Aus israelischen Regierungskreisen hieß es, beide Staaten wollten wieder Botschafter austauschen. Israelische Medien berichteten, die Türkei sei von ihrer Forderung nach einer Aufhebung der seit zehn Jahren andauernden Blockade des Gazastreifens abgerückt.

Der türkische Regierungsvertreter teilte mit, nach der Vereinbarung werde die Türkei humanitäre Hilfsgüter und andere nichtmilitärische Güter nach Gaza schicken. Außerdem werde die Türkei dort in die Infrastruktur investieren und ein Krankenhaus fertigbauen. Zudem werde die Türkei die Energie- und Wasserkrise in Gaza angehen.

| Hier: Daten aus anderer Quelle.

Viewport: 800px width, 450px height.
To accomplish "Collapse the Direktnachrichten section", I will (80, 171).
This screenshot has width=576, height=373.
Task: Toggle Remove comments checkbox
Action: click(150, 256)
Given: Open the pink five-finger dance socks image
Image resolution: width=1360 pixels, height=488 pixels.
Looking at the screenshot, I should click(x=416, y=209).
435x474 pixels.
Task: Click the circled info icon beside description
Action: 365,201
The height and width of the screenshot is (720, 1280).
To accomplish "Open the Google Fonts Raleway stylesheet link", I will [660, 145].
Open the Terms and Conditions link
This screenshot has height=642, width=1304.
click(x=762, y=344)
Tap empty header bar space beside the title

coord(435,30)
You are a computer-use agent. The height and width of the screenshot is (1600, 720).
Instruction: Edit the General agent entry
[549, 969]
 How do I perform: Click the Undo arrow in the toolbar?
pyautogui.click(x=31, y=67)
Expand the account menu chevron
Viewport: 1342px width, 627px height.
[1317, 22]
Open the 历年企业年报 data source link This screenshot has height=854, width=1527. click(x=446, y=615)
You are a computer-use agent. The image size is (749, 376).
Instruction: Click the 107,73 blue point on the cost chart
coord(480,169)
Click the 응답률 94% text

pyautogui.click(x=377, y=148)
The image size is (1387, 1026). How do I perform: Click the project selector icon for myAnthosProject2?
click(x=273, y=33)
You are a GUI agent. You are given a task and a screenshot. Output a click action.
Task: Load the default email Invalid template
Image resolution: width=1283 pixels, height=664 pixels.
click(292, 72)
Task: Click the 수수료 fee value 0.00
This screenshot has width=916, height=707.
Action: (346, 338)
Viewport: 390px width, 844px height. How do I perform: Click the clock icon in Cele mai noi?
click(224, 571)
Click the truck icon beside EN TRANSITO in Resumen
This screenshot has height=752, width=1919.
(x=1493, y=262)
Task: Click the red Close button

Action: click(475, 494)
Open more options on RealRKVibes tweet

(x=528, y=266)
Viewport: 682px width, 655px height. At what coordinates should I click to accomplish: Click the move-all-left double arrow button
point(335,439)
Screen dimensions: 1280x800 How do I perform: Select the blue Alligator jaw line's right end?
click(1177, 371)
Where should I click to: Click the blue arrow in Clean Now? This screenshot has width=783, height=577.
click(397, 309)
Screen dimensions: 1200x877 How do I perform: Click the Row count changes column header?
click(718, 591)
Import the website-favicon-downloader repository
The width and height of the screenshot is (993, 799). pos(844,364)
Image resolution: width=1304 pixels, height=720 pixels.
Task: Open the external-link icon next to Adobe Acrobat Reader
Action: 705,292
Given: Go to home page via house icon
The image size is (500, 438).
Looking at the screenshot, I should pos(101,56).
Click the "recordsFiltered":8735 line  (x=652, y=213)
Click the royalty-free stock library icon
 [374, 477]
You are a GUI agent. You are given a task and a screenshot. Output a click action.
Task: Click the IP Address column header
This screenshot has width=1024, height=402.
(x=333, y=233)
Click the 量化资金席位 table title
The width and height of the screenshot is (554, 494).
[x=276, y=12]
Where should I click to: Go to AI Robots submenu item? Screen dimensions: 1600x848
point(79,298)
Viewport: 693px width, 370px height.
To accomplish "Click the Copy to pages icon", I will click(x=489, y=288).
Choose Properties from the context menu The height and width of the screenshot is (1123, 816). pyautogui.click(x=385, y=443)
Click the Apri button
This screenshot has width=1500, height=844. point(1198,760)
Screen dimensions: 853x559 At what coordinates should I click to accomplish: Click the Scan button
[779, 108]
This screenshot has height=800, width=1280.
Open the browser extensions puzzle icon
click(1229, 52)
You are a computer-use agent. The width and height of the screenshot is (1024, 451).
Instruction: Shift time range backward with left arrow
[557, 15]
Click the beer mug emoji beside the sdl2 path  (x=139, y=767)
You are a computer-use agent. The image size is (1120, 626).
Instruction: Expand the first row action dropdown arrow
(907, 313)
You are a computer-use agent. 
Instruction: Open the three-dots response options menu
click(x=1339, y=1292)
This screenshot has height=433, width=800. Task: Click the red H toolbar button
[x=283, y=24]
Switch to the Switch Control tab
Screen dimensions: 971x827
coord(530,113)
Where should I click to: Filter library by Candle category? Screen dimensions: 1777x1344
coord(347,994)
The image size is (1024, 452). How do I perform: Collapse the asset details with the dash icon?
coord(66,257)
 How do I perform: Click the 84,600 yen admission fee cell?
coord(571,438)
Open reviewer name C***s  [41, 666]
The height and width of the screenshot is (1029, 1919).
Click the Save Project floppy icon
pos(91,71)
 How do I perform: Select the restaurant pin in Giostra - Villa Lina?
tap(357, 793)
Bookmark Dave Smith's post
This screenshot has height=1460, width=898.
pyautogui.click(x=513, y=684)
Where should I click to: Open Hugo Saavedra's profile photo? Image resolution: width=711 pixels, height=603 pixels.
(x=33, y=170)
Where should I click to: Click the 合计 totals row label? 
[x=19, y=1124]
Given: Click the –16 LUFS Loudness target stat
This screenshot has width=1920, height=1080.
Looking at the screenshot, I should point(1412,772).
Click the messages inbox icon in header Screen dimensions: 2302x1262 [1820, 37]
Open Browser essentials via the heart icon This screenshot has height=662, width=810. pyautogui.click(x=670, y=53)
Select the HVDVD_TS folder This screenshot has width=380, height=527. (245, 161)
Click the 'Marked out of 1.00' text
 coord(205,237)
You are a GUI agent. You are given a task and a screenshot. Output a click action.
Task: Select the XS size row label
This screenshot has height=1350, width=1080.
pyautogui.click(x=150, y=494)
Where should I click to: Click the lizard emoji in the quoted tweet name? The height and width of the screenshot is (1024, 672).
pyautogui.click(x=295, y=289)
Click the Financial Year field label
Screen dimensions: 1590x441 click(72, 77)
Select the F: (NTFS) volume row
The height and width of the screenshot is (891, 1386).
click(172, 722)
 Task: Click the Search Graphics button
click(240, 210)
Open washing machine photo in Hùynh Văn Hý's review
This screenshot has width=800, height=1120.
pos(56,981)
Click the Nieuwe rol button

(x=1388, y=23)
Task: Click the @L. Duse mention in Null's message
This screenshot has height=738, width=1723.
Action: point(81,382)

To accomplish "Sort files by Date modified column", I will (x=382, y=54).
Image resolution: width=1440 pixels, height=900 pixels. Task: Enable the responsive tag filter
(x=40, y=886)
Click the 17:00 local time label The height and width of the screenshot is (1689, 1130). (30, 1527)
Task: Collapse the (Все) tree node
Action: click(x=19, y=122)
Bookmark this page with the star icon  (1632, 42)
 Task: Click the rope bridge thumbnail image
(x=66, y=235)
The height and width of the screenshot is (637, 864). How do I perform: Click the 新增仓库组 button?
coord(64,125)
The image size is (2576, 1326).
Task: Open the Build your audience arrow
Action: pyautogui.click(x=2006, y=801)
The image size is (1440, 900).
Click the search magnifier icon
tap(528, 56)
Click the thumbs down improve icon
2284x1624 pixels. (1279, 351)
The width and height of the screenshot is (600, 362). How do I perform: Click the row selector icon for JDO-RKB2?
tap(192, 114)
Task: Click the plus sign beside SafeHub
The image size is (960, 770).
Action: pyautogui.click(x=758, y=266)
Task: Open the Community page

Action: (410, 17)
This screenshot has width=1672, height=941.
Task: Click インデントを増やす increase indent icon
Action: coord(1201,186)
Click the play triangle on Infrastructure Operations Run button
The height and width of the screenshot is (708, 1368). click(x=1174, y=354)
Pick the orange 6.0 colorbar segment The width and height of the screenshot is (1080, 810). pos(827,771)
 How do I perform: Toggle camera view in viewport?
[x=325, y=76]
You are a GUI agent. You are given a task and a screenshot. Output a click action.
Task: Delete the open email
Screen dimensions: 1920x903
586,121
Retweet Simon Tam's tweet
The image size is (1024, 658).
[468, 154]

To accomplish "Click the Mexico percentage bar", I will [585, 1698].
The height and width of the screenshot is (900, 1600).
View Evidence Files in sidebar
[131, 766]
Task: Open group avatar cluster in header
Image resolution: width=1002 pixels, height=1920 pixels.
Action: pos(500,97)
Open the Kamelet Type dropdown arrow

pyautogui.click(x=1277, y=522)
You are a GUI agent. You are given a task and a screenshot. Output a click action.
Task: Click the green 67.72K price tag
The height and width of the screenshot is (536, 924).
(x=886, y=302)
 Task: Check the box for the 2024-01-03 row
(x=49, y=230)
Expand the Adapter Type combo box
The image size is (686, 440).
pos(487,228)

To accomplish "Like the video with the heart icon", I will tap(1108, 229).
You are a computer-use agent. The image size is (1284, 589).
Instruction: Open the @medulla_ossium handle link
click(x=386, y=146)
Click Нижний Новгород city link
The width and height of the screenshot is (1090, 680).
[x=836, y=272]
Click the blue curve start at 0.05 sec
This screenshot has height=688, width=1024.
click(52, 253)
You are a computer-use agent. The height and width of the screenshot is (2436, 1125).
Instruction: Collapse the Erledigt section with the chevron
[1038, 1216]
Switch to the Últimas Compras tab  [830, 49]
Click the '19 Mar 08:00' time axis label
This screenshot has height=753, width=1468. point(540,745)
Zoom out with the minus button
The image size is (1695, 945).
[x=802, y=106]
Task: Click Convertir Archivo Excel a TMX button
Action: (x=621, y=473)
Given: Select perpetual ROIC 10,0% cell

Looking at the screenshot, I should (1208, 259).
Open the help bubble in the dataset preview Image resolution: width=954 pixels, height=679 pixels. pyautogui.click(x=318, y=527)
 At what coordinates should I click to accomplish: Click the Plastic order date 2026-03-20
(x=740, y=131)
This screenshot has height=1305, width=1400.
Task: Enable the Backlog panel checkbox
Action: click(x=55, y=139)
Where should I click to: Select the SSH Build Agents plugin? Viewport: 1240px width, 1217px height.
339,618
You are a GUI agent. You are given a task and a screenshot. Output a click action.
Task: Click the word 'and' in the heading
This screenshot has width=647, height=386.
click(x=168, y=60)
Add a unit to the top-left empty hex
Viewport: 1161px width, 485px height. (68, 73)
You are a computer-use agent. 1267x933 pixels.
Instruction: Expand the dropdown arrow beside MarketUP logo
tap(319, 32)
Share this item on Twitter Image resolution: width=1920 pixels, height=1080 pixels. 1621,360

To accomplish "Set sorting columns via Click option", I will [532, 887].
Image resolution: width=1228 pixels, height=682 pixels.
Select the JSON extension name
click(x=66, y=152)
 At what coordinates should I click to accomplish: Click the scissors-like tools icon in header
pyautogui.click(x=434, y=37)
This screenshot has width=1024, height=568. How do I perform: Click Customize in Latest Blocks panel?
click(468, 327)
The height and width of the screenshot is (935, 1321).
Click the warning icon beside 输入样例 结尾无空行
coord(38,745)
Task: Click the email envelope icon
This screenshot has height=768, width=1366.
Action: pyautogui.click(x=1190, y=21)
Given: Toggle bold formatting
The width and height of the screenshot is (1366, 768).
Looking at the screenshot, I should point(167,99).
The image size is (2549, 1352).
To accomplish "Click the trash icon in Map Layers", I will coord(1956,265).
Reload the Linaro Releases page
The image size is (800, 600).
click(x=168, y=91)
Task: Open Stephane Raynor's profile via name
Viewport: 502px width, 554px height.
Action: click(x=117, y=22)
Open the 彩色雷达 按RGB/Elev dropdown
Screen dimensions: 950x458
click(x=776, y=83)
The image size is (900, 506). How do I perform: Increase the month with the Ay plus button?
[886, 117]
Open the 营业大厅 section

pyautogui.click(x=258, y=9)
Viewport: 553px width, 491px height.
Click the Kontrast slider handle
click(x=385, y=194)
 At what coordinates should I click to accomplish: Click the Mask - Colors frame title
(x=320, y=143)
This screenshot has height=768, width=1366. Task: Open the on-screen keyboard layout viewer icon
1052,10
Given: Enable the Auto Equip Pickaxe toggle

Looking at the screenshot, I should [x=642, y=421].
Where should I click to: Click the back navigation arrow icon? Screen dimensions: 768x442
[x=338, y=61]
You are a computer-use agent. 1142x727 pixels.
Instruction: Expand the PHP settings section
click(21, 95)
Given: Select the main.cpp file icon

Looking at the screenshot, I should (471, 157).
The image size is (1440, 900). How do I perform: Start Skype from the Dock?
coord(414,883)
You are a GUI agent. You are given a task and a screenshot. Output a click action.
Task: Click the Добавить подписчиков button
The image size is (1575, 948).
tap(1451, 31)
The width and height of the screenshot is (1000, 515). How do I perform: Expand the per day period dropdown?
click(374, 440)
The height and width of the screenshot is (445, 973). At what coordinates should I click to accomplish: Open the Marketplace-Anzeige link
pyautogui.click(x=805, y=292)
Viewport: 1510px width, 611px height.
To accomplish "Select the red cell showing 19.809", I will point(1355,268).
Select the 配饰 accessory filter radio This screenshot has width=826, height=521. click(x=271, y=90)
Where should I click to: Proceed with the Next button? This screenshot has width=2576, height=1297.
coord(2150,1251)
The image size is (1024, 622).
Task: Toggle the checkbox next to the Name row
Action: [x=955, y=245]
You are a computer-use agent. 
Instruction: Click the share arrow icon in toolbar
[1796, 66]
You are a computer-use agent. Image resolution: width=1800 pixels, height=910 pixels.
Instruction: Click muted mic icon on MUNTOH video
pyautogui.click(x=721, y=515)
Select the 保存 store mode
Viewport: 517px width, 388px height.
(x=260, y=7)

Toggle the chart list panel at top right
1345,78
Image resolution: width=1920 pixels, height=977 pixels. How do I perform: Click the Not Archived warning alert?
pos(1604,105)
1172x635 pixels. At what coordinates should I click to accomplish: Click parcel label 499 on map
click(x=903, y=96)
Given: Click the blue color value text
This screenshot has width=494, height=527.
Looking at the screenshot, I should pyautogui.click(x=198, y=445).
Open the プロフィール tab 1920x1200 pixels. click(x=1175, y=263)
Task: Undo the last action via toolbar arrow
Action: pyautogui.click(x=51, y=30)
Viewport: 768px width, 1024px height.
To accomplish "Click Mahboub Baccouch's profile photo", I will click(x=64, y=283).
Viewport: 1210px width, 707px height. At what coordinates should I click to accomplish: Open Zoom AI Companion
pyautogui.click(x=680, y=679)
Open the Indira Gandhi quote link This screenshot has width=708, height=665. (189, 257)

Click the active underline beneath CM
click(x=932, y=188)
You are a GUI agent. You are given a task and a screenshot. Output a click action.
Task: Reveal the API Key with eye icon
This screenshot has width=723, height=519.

Der türkische Präsident Erdogan erklärte sich israelischen Angaben zufolge bereit, in einem gesonderten Dokument die Frage von zwei israelischen Soldaten festzuhalten, die im Gazastreifen vermisst werden. Er habe alle türkischen Sicherheitsbehörden angewiesen, sich für eine Lösung einzusetzen. Die Eltern der Soldaten hatten gefordert, die Rückführung der Leichen zu einem Teil des Abkommens zu machen. Netanjahu war am Sonntag nach Rom gereist und hatte dort den US-Außenminister John Kerry getroffen.